§ Records to process

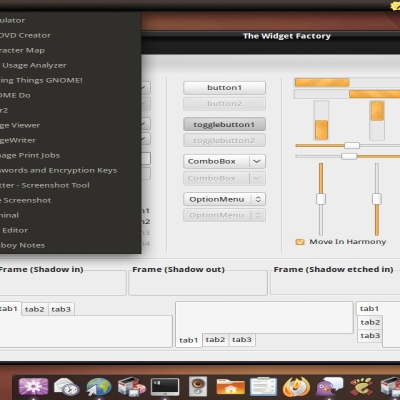
Task: Choose Tomboy Notes from the menu
Action: coord(23,245)
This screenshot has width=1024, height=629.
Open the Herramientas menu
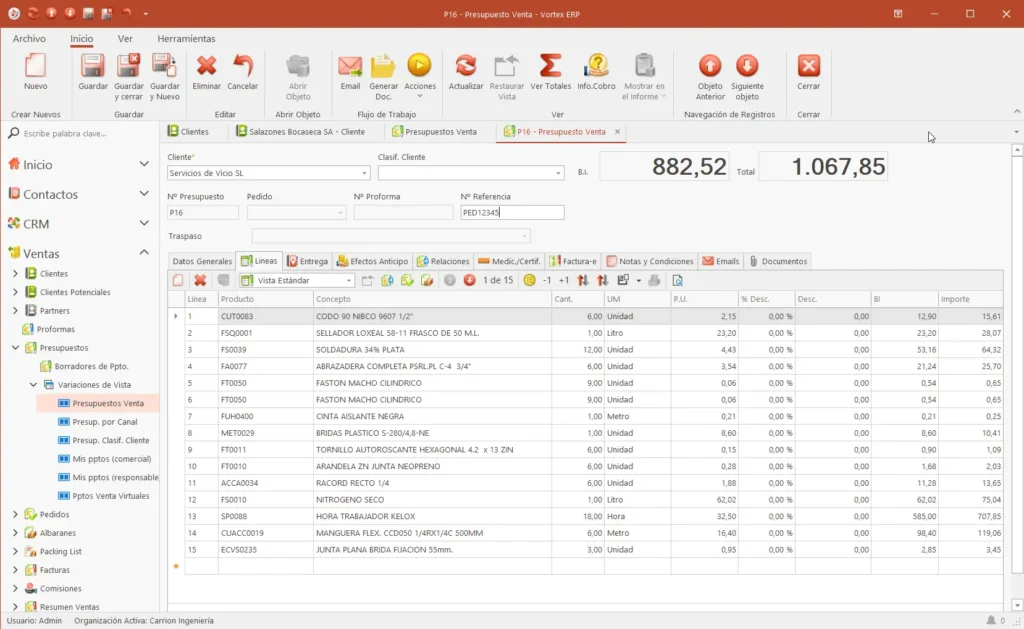186,39
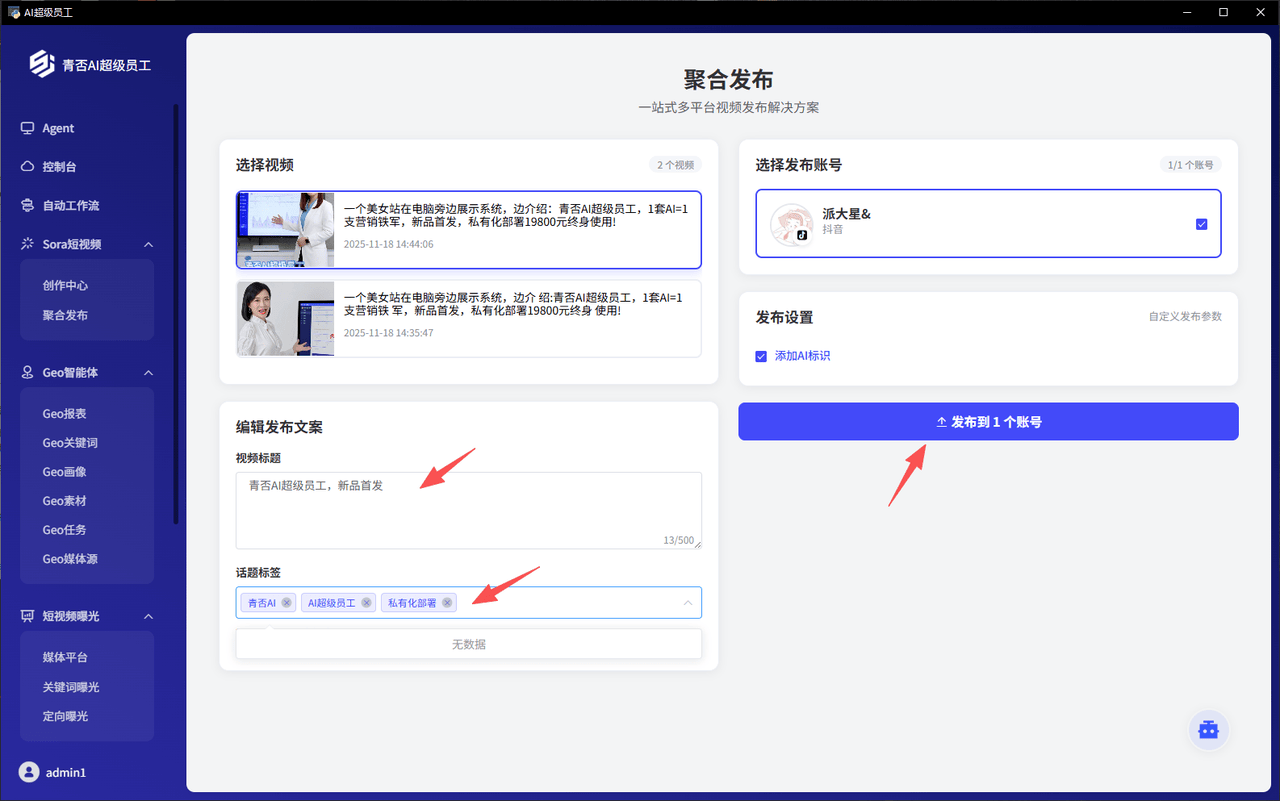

§ Required work
Give back, word for word, the lines from the one containing "This screenshot has width=1024, height=629." through the last line of the listing above; include both ends and exclude the pictures.

§ The answer
This screenshot has width=1024, height=629.
Open the Herramientas menu
186,39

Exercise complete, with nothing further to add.